We often misjudge claims because those claims contain implicit conditionals. That is, when we say A, we really mean A if B, and we often implicitly assume different Bs. For example:
Long Term Bets – What chance would a betting market assign to the scenario that we will all be destroyed within twenty years? Well, pretty near zero; if such a disaster happens, no one will have pay off their losing bets. Similarly you would give very low odds to scenarios where you and all your friends are wiped out by genocide; what do you care if you lose money in that scenario? So long term bets have many implicit conditions.
Paternalistic Altruism – We honestly care about our friends, relatives, and other social allies, but we care about them conditional on them remaining our allies. If they betray us, they can go to hell. Other people care about themselves regardless of whether they remain allies. If the situations where we remain allies differ systematically, that can set the stage for altruistic paternalism. For example, if scenarios where we lose allies are more stressful than other scenarios, we could want our allies to invest more in health than they would choose for themselves.
Male Confidence – Men have high variance in evolutionary outcomes – most end up pathetic losers, but a few are so impressive that scores of women want their our babies. Evolution should have pushed men to focus behavioral strategies on those rare big win scenarios. If being confident in our greatness makes us will all the bigger when we are in fact great, that can easily pay for making us do even worse when we are not great.
Contrarian Research – I pursue some research ideas most people think unlikely, but which I think have promise. When I take an outside view, looking at the track record of similarly contrarian ideas, I have to admit that the odds are far against them. But when I take an inside view, thinking about my reasons for them, and which variations I should focus on, I quickly move to a mental mode where they seem quite likely to be vindicated. This makes sense if most of the benefits to me of pursuing these ideas occur in scenarios where my instincts are right, and they are in fact great ideas.
How many disagreements can be well explained by assuming that the differing parties are using different implicit conditionals?
Pascal's wager could fit in here, with the exception that he made the reasoning explicit.
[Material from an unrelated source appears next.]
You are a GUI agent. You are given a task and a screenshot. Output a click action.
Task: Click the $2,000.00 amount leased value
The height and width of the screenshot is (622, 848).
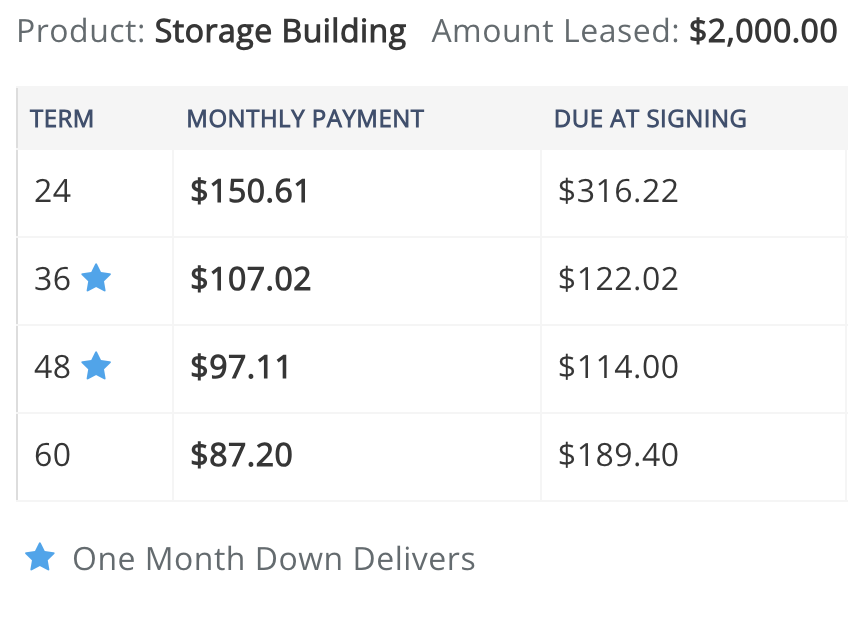click(763, 32)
Contrarian Research - I pursue some research ideas most people think unlikely, but which I think have promise. When I take an outside view, looking at the track record of similarly contrarian ideas, I have to admit that the odds are far against them. But when I take an inside view, thinking about my reasons for them, and which variations I should focus on, I quickly move to a mental mode where they seem quite likely to be vindicated. This makes sense if most of the benefits to me of pursuing these ideas occur in scenarios where my instincts are right, and they are in fact great ideas.
Interesting. You tend to criticize Caplan for his contrarian views. It seems to me he might defend himself as you have.